The answer to the question posed in our headline is...it's complicated. So it goes with many things in life, like an undefined relationship status. That's an apt comparison to Apple announcing that its Self Service Repair program is now available to iPhone owners in the US, because at a glance, there are some things we like about it and some things we don't.
Apple announced the program last November, saying at the time it would launch early in 2022. We're not quite at the mid-year point for 2022, so depending on your definition of "early," Apple technically held good on its promise. But let's not quibble about timing and instead take a look at the program itself and what it offers (as well as what it doesn't).
Apple's Self Service Program Program Gives iPhone Owners Access To Hundreds Of Parts And Tools
The core of the program is the opening of an online store where iPhone owners in the US can purchase more than 200 genuine parts and repair tools to fix iPhone 12, iPhone 13, and iPhone SE (3rd generation) handsets. At present, replacement parts consist of the battery, bottom speaker, camera, display, SIM tray, and taptic engine.
"Every genuine Apple part is designed and engineered for each product, and goes through extensive testing to ensure the highest quality, safety, and reliability. The parts are the same ones—at the same price—as those available to Apple’s network of authorized repair providers. For certain repairs, customers will receive a credit when returning a replaced part for recycling," Apple explains.
It's great that Apple is offering up replacement parts at the same cost its network of authorized repair providers pay, along with a credit incentive to return the broken component. Likewise, the tools that are up for grabs are the same ones they use too.
This is the first time Apple has made available tools to the general public, and you don't even have to buy them outright if you're only going to use them once for a single repair—Apple's offering week-long tool rental kits for $49 (with free shipping). That's a huge deal, because these rental kits come with a heated display removal fixture that costs $256.35 by itself.
The other highlight is the access to repair manuals. Apple makes clear that iPhone owners are still best served by delegating repairs to professionals, but for those who want to go the DIY route, the access to genuine parts, tools, and detailed repair guides is a boon.
There's Still Room For Apple's Self Service Repair Program To Improve
So what's not to like? The program is limited in scope right now, and depending on the repair, you might not save much versus having Apple (or its network of repair partners) do it for you. The biggest caveat, however, is the one that irks the folks at iFixIt.
"Apple is doubling down on its parts pairing strategy, enabling only very limited, serial number-authorized repairs. You cannot purchase key parts without a serial number or IMEI. If you use an aftermarket part, there’s an 'unable to verify' warning waiting for you. This strategy hamstrings third-party repair with feature loss and scare tactics and could dramatically limit options for recyclers and refurbishers, short-circuiting the circular economy," iFixIt says.
The popular DIY repair site says this essentially puts an expiration date on iPhone devices, because eventually there will be parts to support a particular model and no way to refurbish it. For this reason, iFixIt has insisted that the companies it has been partnering with (Google, HTC Vive, Motorola, Samsung, and Valve) not tie serial numbers to the replacement parts it sells for them.

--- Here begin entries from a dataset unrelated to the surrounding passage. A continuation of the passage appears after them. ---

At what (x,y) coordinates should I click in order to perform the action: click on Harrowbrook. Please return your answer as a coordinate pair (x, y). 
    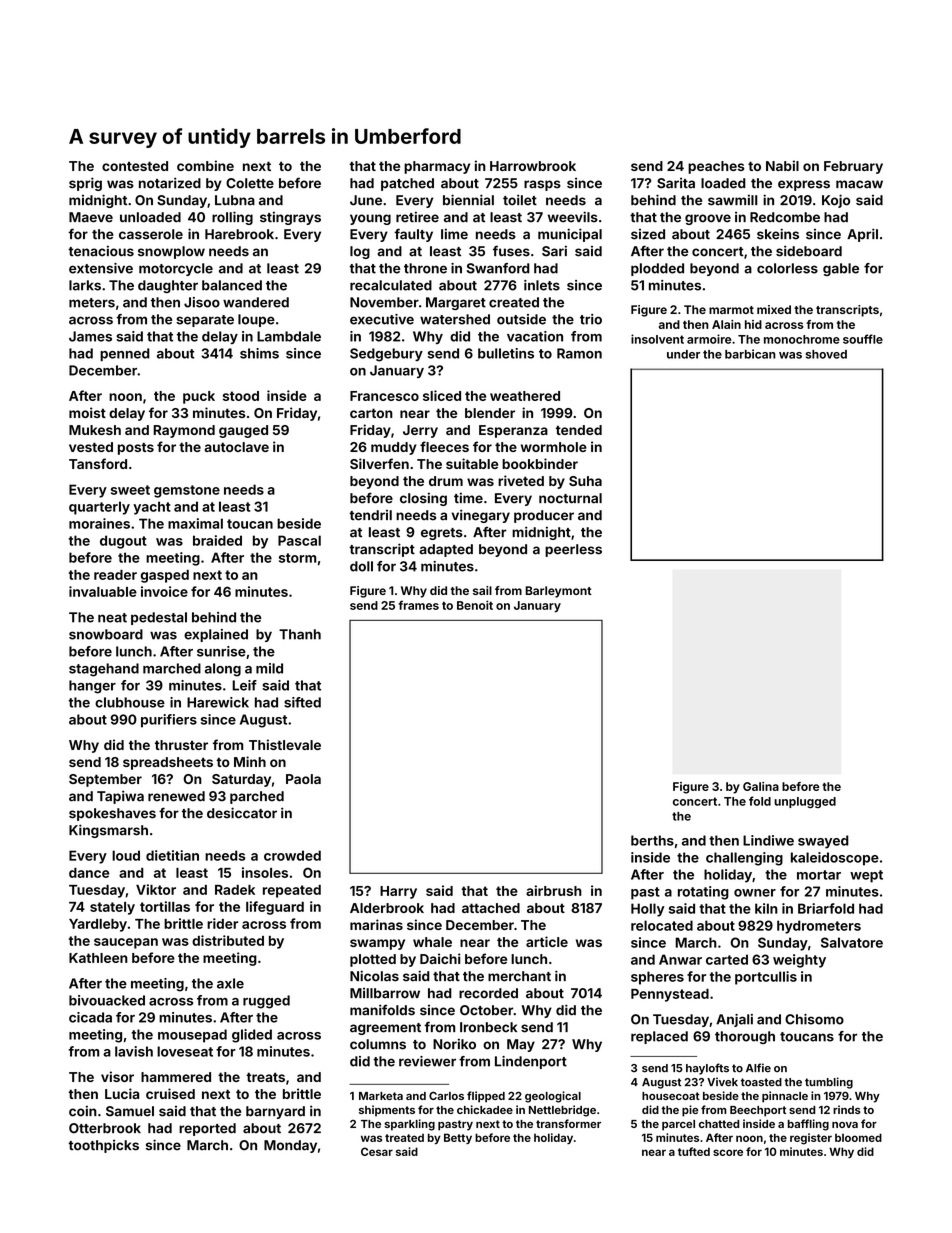
    Looking at the image, I should click on (533, 166).
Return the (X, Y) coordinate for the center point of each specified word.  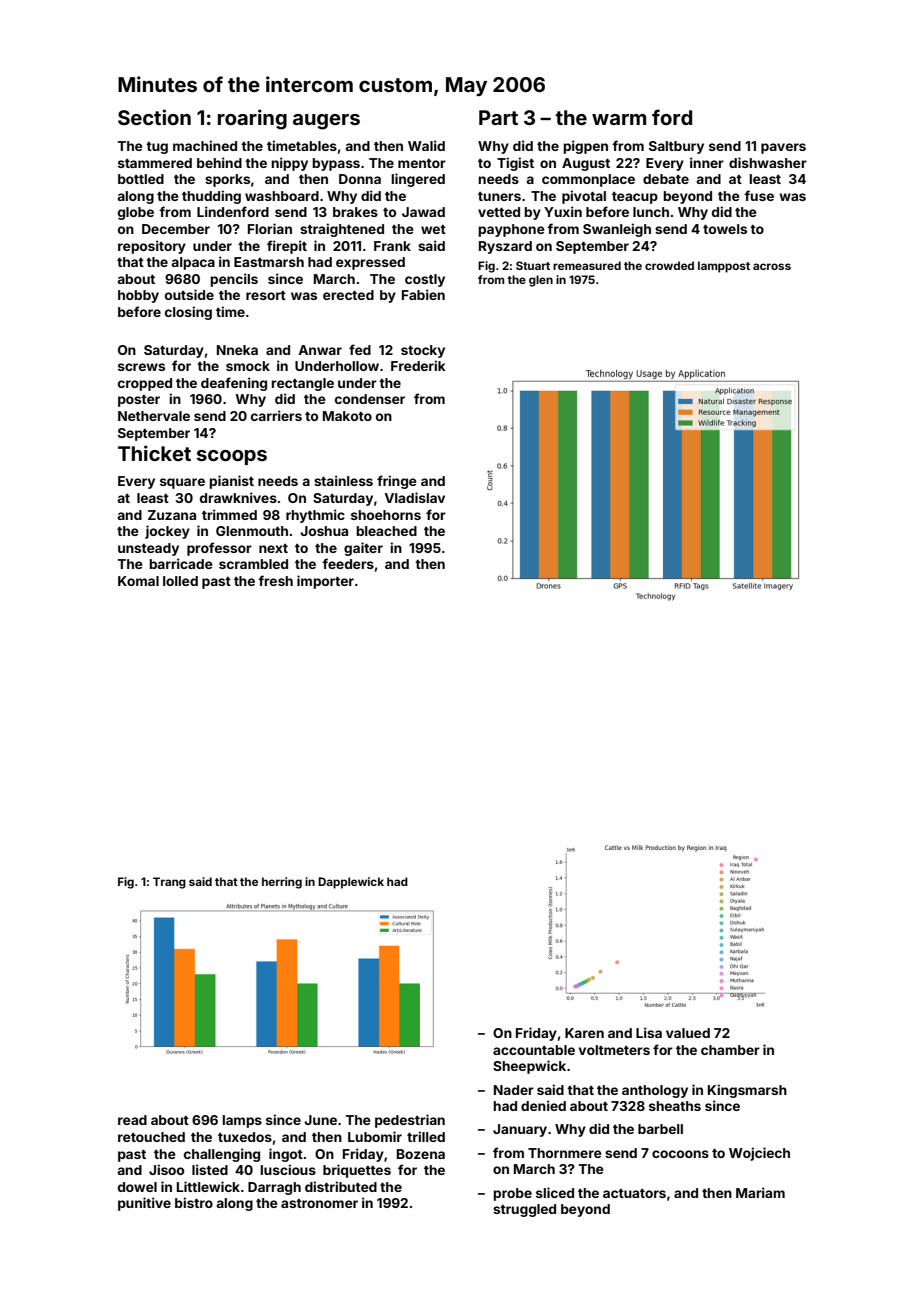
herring (282, 883)
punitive (144, 1204)
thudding (211, 197)
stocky (423, 351)
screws (141, 367)
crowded (669, 265)
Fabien (423, 294)
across (772, 266)
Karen (584, 1033)
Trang (169, 883)
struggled (524, 1210)
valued (688, 1033)
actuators (634, 1193)
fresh (275, 580)
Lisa (649, 1032)
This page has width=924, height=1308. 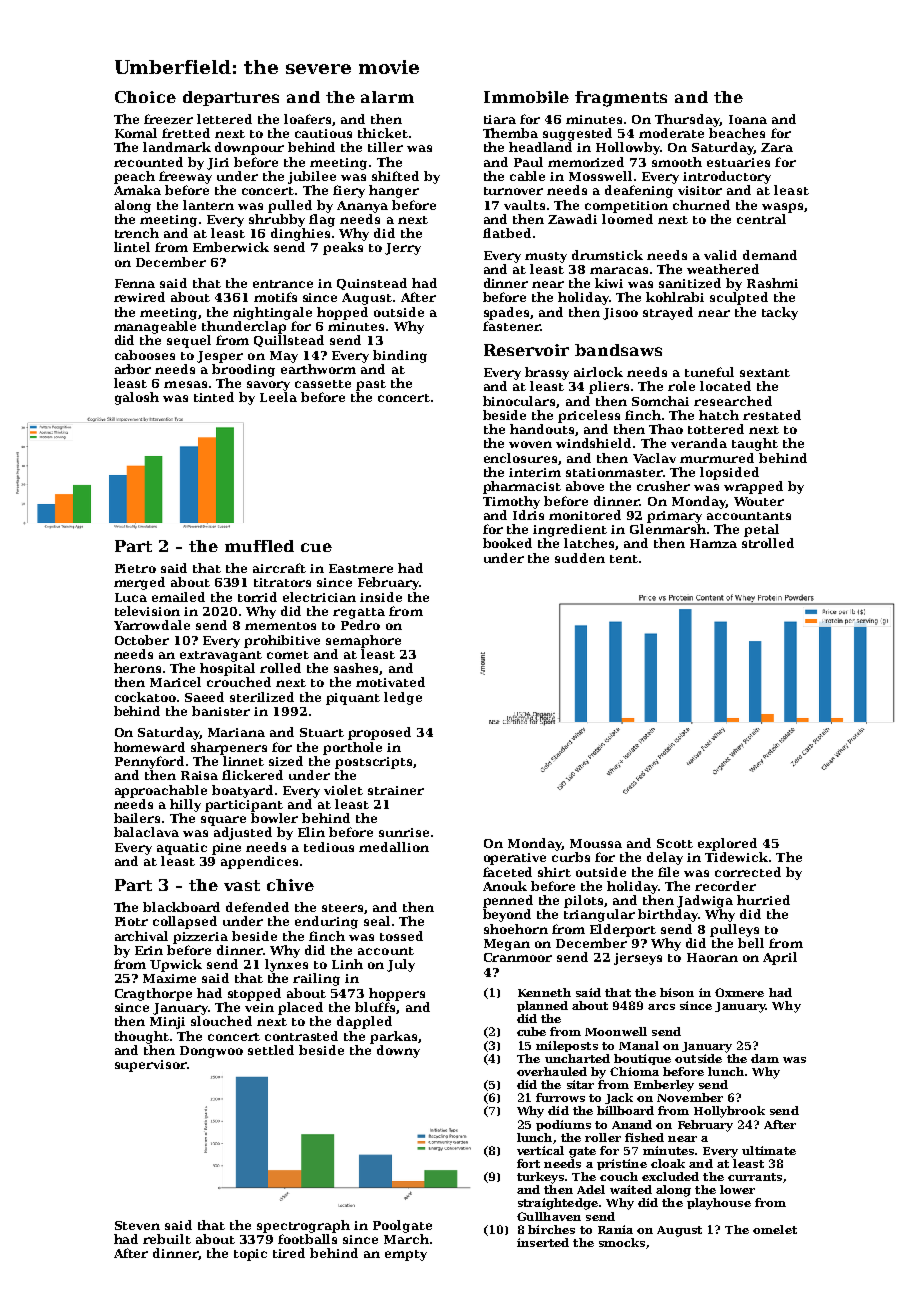 I want to click on stopped, so click(x=254, y=994).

"While it’s a great step for repair, and a change of course for the mighty Apple, the program doesn’t do what Right to Repair legislation around the world aims to do," iFixIt says.
So yes, it's a complicated relationship Apple is embarking on with iPhone users. That said, the Self Service Repair program is the most forthcoming Apple has ever been with regards to the right-to-repair movement, and it should get better over time. At the very least, it will expand to more countries and include more products.